Honestly, what a “college thing” to do … and it changed the world.


After much debate, a formal set of statutes for the Society of Jesus was written and they were approved in 1540 by Pope Paul III.


That same year, the Portuguese King John III asked for missionaries to be sent to the Portuguese colony in Goa, India.   By mutual agreement between the Pope and King, it seemed to them that members of this new Society of Jesus would be perfect for this purpose, and the future St. Francis Xavier was soon on his way.


He left Portugal for Goa, India on April 7, 1541 and never returned to Europe. Instead, he spent the rest of his life consolidating and creating missions in Goa, the East Indies (notably East Timor in today’s Indonesia) Macau, China and ultimately Nagasaki, Japan.  


Remarkable about these missions was that pretty much all of them succeeded, often spectacularly – Goa, Macau, Timor and Nagasaki are all, to this day, Catholic enclaves in generally a non-Christian continent, and often – like in Nagasaki in the 16-18 centuries, or South China and East Timor in the second half of the 20th centuries – despite the pressure of quite brutal persecution.


How did he succeed in creating such faithful enclaves of faith?  


Much can, of course, be written about this.  However a characteristic of the Evangelization efforts of  St. Francis Xavier and later the Jesuits in general was that they respected and sought to protect and elevate the best of the local culture.  


I can not help but believe that at part of this characteristic of Jesuit missionary work was that both St. Ignatius Loyola and St. Francis Xavier came from a small but beautiful culture – Basque – themselves.  So they sought to respect rather than try to beat down the local culture and hence they were accepted and even defended as “among their own.”

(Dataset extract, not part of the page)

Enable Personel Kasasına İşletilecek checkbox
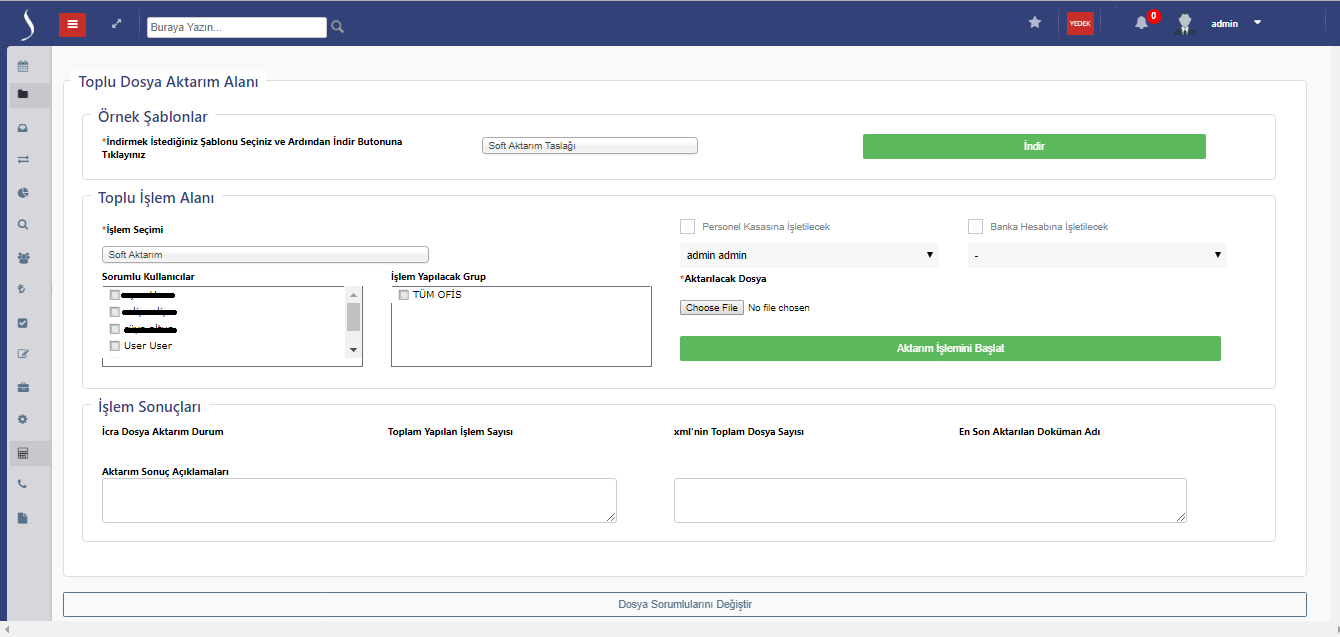Viewport: 1340px width, 637px height. [687, 227]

St. Francis Xavier eventually died, of fever, in Shangchuan, Taishan, China, by Macau on 3 December 1552.  Today his still mostly incorrupt body is interred at the Basilica of Bom Jesus in Goa, India


One could wonder what would have happened if the Spanish King hadn't ordered his family's castle to be knocked down... and the future St Francis Xavier had simple lived of to be another rich man's son.